Data Proxy with Ink Analysis
As mentioned in Ink Analysis Overview, the ink analysis technology internally maintains a tree-based document model to contain analysis results and relationships. If your application already has an established document store that is different, you will need to make use of the ink analysis features designed to proxy data between disparate document models.
The data proxy features enable your application to:
- Integrate analysis results data back into an existing document model.
- Communicate previous results (or state) back into the InkAnalyzer.
- Communicate non-ink state into the InkAnalyzer.
- Communicate only the minimum set of data (both previous and non-ink state) needed to complete the analysis operation.
- Easily update the internal application document model with analysis results.
There are two basic approaches to ink analysis data proxy. The differences lay in the details of when and how the synchronization between the document models occurs. The first approach, synchronous update, requires the modification of the ink analysis document model as changes occur in the application document. The second approach, on-demand update, requires only the data affected by changes to the application document model to be passed to the InkAnalyzer. That is, only the data for the parts of the Ink Analysis document model that are in the same area as modifications to the application document need be passed to the InkAnalyzer as it needs them.
The synchronous update approach requires the modification (creation and deletion) of nodes in the InkAnalyzer object's collection of ContextNode objects as they occur in the application document. For example, each time a text word is added to the application, a corresponding TextWord styled ContextNode is created in the InkAnalyzer. If the location of the text word on the page changes, then the location of the corresponding ContextNode is updated at the same time. This method is less efficient in terms of computing resources than the on-demand method because every document change involves an update to the InkAnalyzer, even if the change does not affect the ink being analyzed.
The following example is meant to show how synchronous update works. Imagine an application that has an existing document model.
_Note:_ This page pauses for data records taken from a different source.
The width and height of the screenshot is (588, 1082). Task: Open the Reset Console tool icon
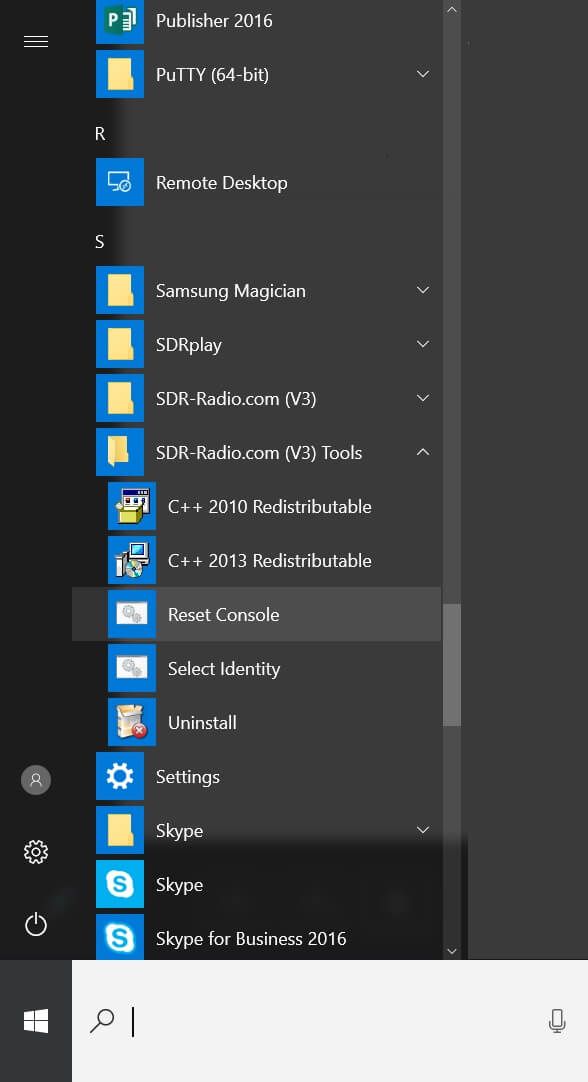click(x=132, y=614)
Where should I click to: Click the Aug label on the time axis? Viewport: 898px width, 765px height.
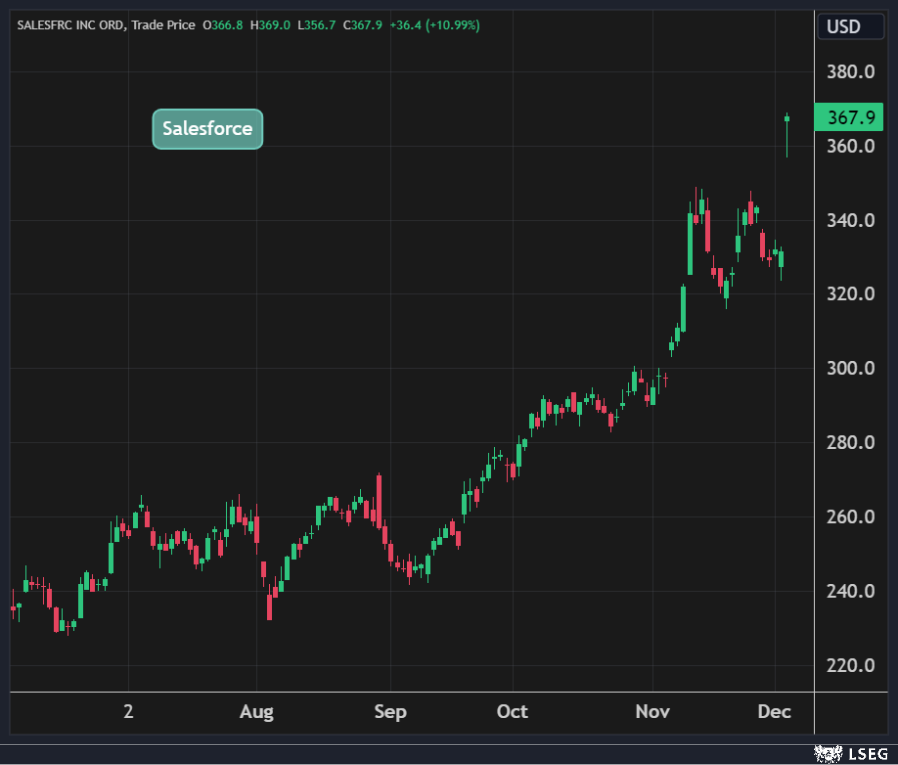(x=257, y=712)
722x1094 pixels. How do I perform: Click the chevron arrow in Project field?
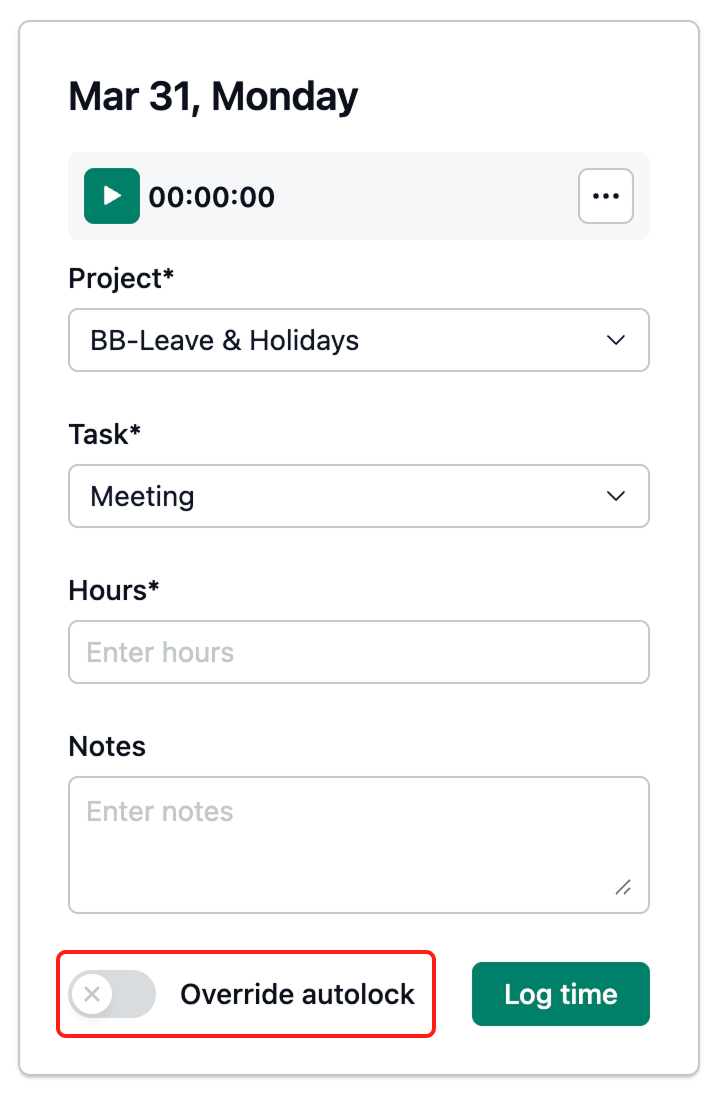(616, 340)

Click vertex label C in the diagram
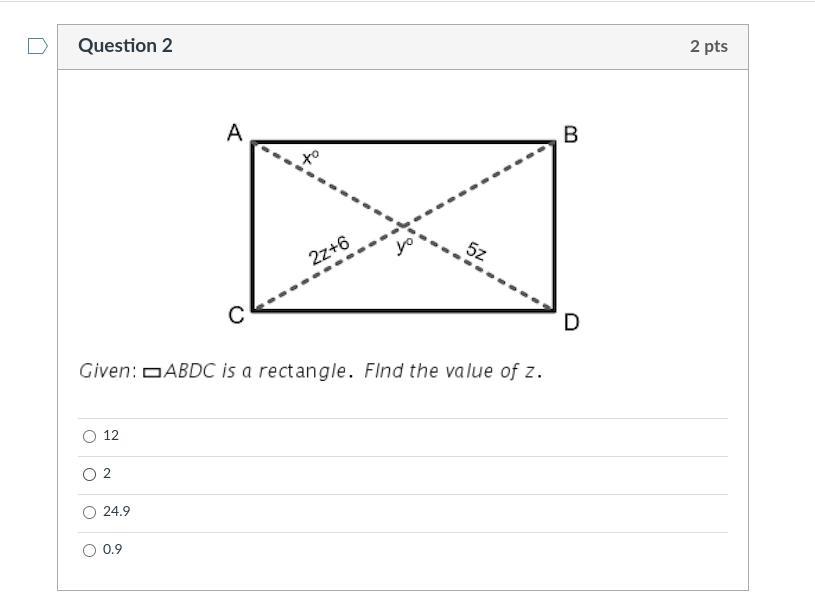coord(236,316)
When the end-user makes a change to the document, such as adding new text, the change is processed as follows:
- The end user creates the new data.
- The application determines how to process the data, stores it, and renders it.
- For practical purposes, the following steps take place simultaneously.
- A series of events is fired if the change involves ink and the InkAnalyzer determines new results. One event is fired for each change made to the collection of ContextNode objects in the InkAnalyzer. These events include ContextNodeCreated, ContextNodeDeleting, ContextNodeMovingToPosition, ContextNodePropertiesUpdated, ContextNodeLinkAdding, ContextNodeLinkDeleting, and ContextNodeReparenting. The application handles these events to proxy the results of the analysis operation back into the document model as appropriate.
- The application updates the layout of the document, pulling the new data from the document model.
- The new data is rendered back to the end user.
The on-demand approach only requires the data to be passed for those ContextNode objects that are in the areas that are being analyzed. The needed ContextNode objects are extracted from the application's document model just after the analysis operation is invoked, and again just prior to reconciling the results. While more complicated to implement than synchronous updates, this approach yields better performance results.